ABOUT THIS TASK:
Whatever precedes the line containing "Open the Format menu" is not copied; that line and every line after it through the final one below are copied exactly, except pictures.

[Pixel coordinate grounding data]

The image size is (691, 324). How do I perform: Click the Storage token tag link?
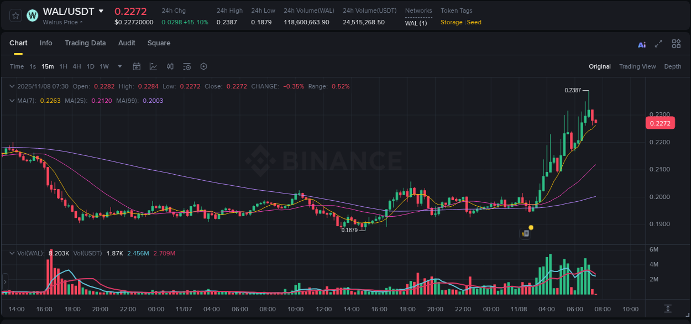click(x=451, y=23)
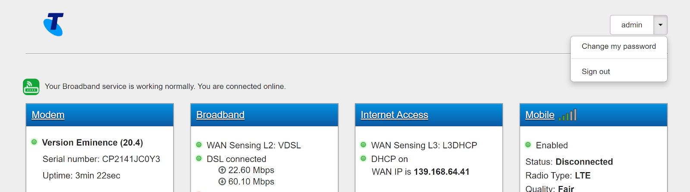Toggle the admin dropdown caret button
Image resolution: width=690 pixels, height=192 pixels.
coord(660,25)
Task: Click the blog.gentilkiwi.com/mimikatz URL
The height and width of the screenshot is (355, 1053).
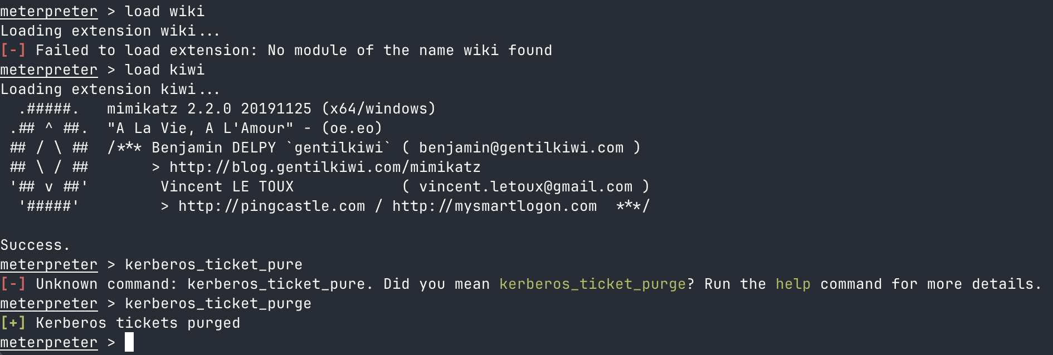Action: (325, 167)
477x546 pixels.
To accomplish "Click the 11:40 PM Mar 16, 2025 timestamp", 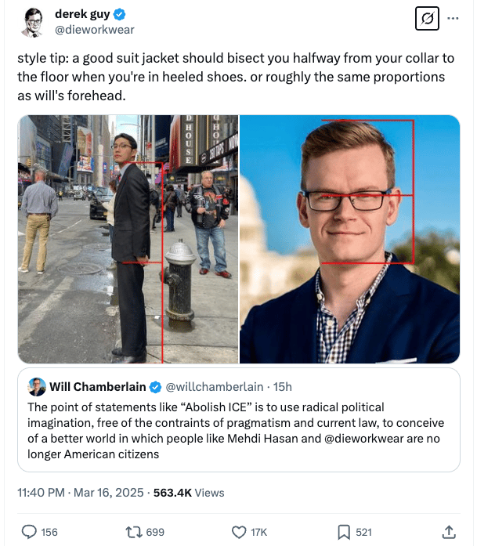I will tap(81, 493).
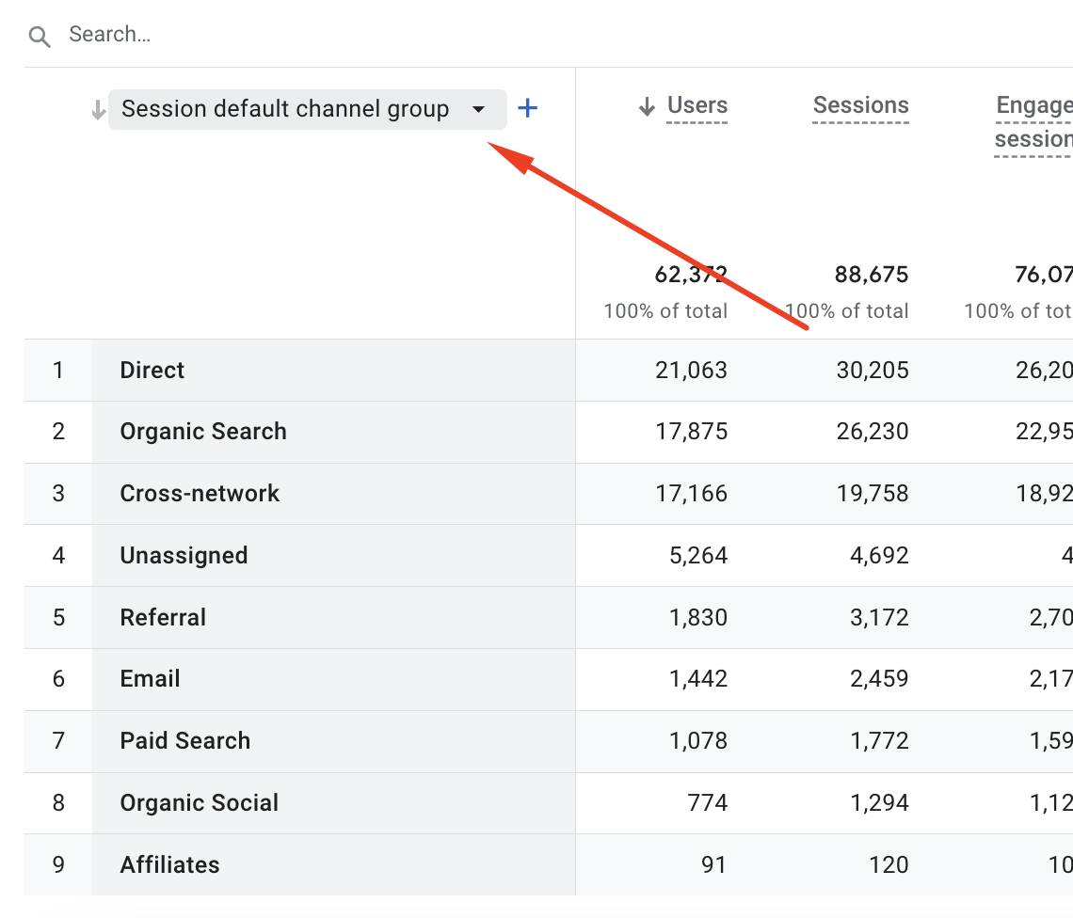Image resolution: width=1073 pixels, height=918 pixels.
Task: Click the sort arrow next to Users
Action: point(647,107)
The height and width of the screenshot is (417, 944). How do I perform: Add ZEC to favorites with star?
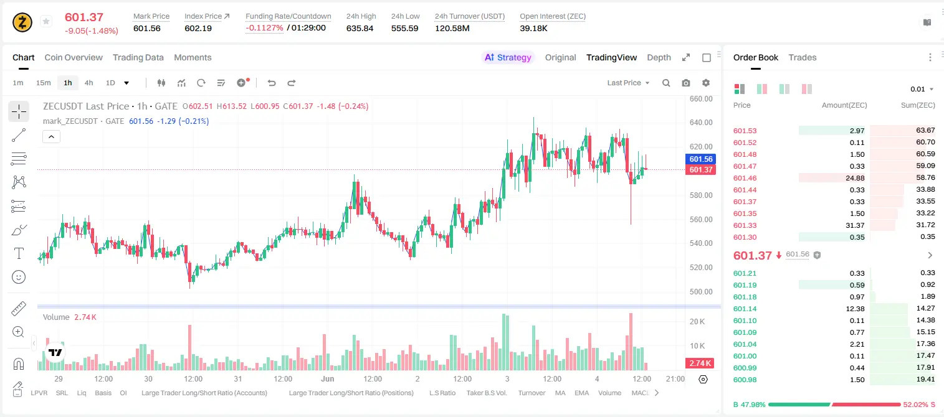[46, 22]
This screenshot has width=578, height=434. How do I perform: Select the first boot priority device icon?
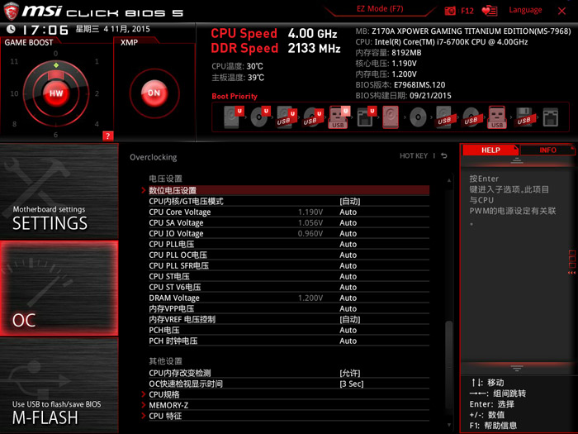click(x=232, y=117)
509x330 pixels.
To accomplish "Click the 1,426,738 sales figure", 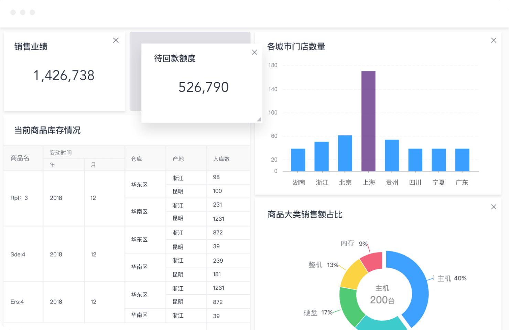I will pos(64,76).
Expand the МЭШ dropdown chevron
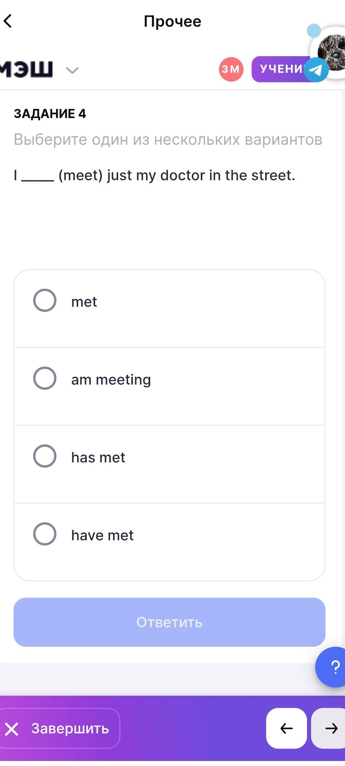 72,71
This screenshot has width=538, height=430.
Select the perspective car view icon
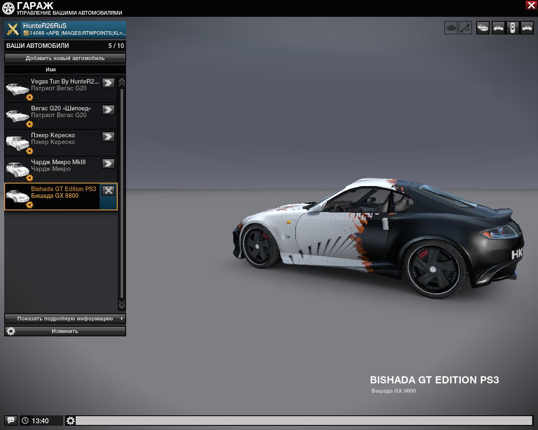tap(483, 28)
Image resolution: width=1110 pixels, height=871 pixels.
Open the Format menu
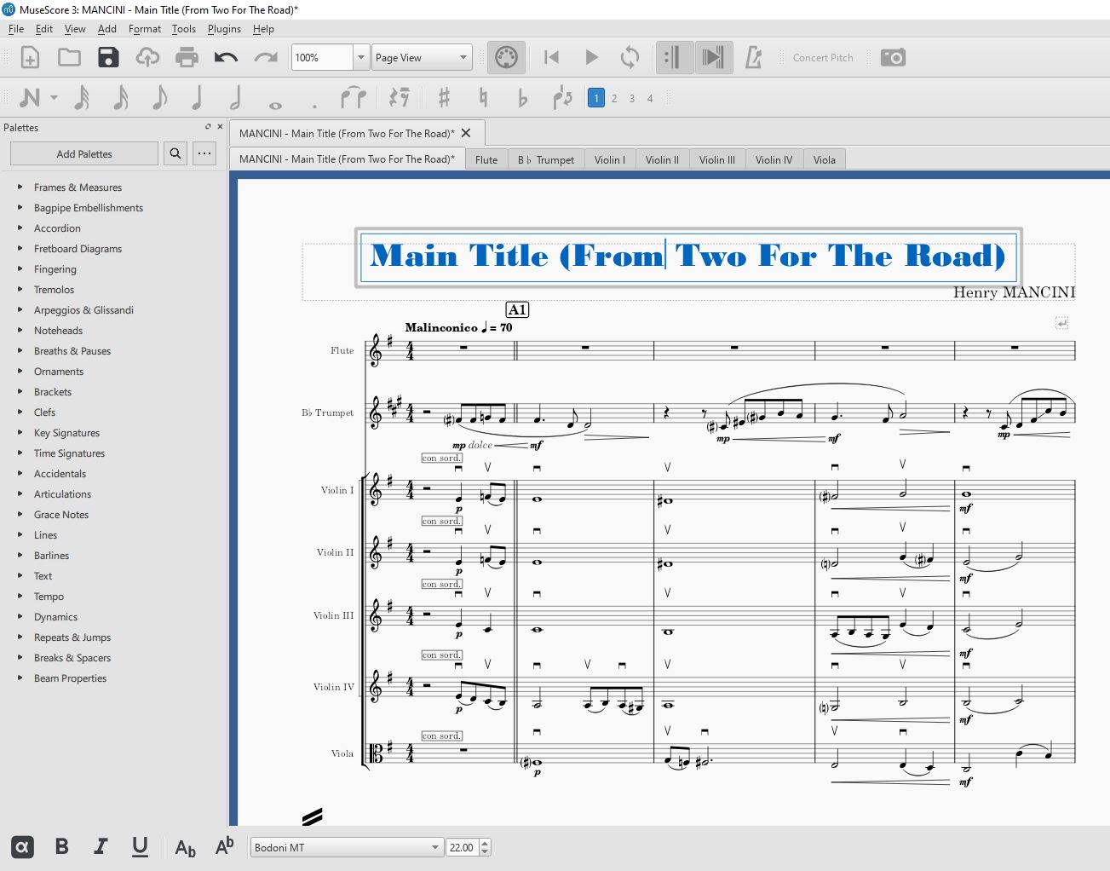pyautogui.click(x=144, y=28)
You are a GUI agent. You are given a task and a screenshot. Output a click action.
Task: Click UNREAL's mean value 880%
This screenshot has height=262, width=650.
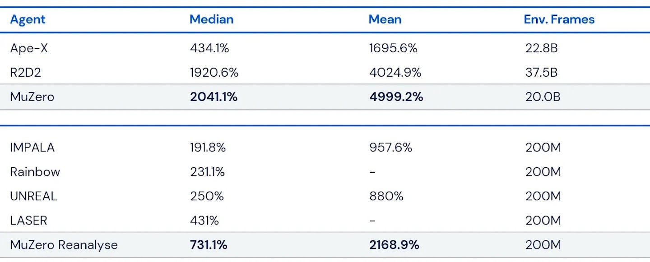(x=386, y=196)
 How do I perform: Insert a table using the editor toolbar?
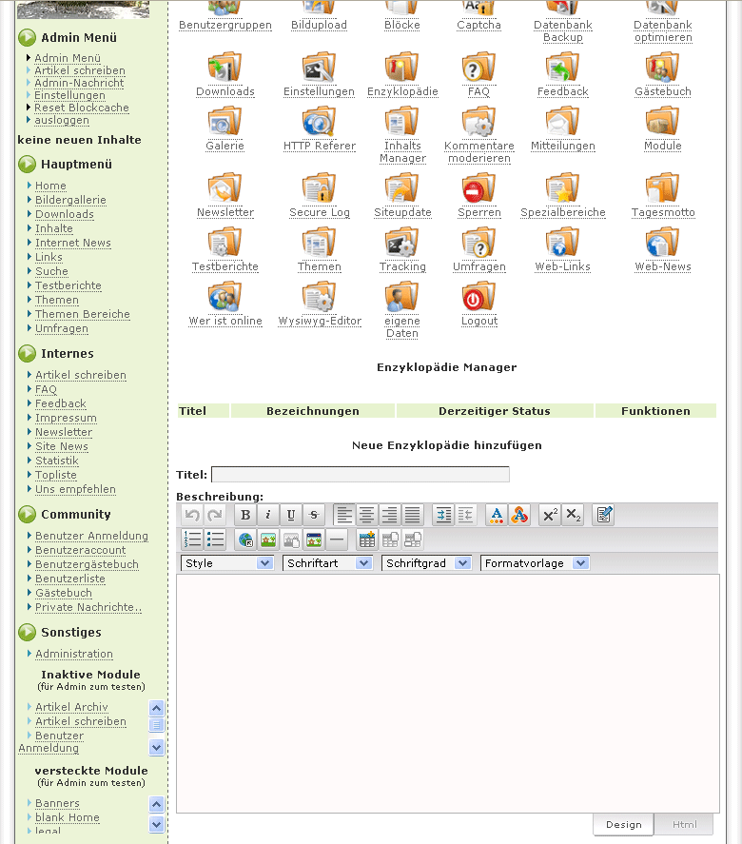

WRITTEN RESPONSE:
Open the Format menu
pyautogui.click(x=144, y=28)
You are a GUI agent. You are given a task and a screenshot. Output a click action.
Task: Click UNREAL's mean value 880%
This screenshot has height=262, width=650.
(x=386, y=196)
 How do I perform: Insert a table using the editor toolbar?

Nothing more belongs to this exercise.